Mutations in the OTOF gene cause auditory neuropathy by disabling otoferlin, a protein essential for transmitting sound signals from hair cells to the auditory nerve. Unlike many forms of genetic deafness, the cochlear hair cells themselves remain structurally normal, meaning that delivering a functional OTOF gene can restore signaling without needing to regenerate damaged cells. This made it an attractive early target for adeno-associated virus (AAV) delivery.

The recently approved therapy uses a single intracochlear injection of an AAV vector carrying a functional copy of OTOF. Early clinical data published in The Lancet and presented by several international research groups, including teams at Children's Hospital of Philadelphia and Fudan University, showed meaningful hearing recovery in treated children. However, OTOF mutations account for only a small fraction of all hereditary hearing loss cases — estimates range from roughly 1 to 8 percent of congenital sensorineural deafness, depending on the population studied.

Which Genetic Hearing Disorders Could Be Treated Next?

GJB2, which encodes the protein connexin 26, is the single most common cause of non-syndromic genetic hearing loss worldwide. Because GJB2 affects supporting cells in the cochlea rather than hair cells directly, developing gene therapy for this target has been more scientifically challenging, but several academic laboratories and biotechnology companies have active preclinical programs. TMC1, which affects mechanotransduction in hair cells, is another leading candidate, with work from the Boston Children's Hospital gene therapy group showing encouraging results in animal models.

Beyond simple gene replacement, researchers are also exploring base editing and other CRISPR-derived approaches for dominant-negative mutations, where adding a functional gene alone would not be sufficient. Usher syndrome, which combines deafness with progressive vision loss, is another area of intense research interest because it represents a combined sensory disorder that could benefit from dual-tissue gene therapy strategies.

How Does Gene Therapy Compare With Cochlear Implants?

Cochlear implants have transformed outcomes for children with profound hearing loss for decades and remain widely available, well-studied, and reimbursed by most insurance systems. They bypass damaged sensory cells entirely by electrically stimulating the auditory nerve. Gene therapy, by contrast, aims to restore natural biologic hearing at the molecular level, which may allow more natural sound perception and better performance in complex listening environments — though long-term durability data are still being collected.

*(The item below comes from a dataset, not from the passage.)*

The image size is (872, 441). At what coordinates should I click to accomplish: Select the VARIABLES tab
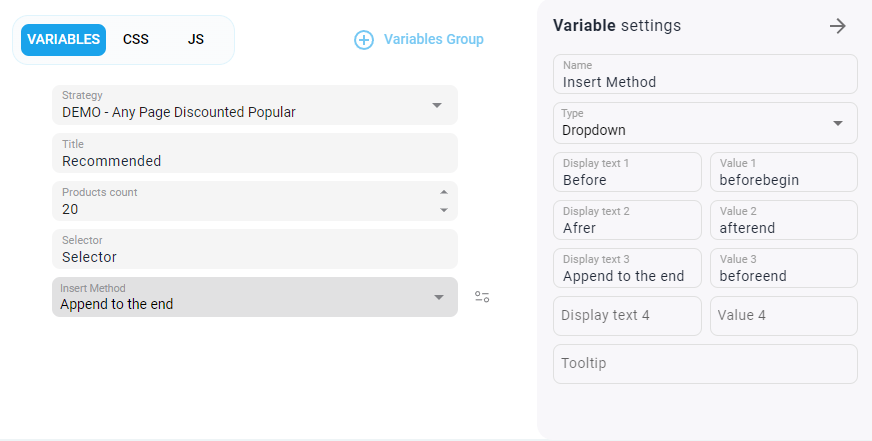coord(63,40)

For the foreseeable future, gene therapy is expected to complement rather than replace cochlear implants. It is currently appropriate only for specific genetic diagnoses confirmed through genetic testing, and only for patients whose cochlear anatomy is suitable for vector delivery. Cost, access, and the need for specialized surgical expertise remain significant barriers, and clinicians emphasize that early genetic testing in infants with hearing loss will become increasingly important as more targeted therapies reach clinical use.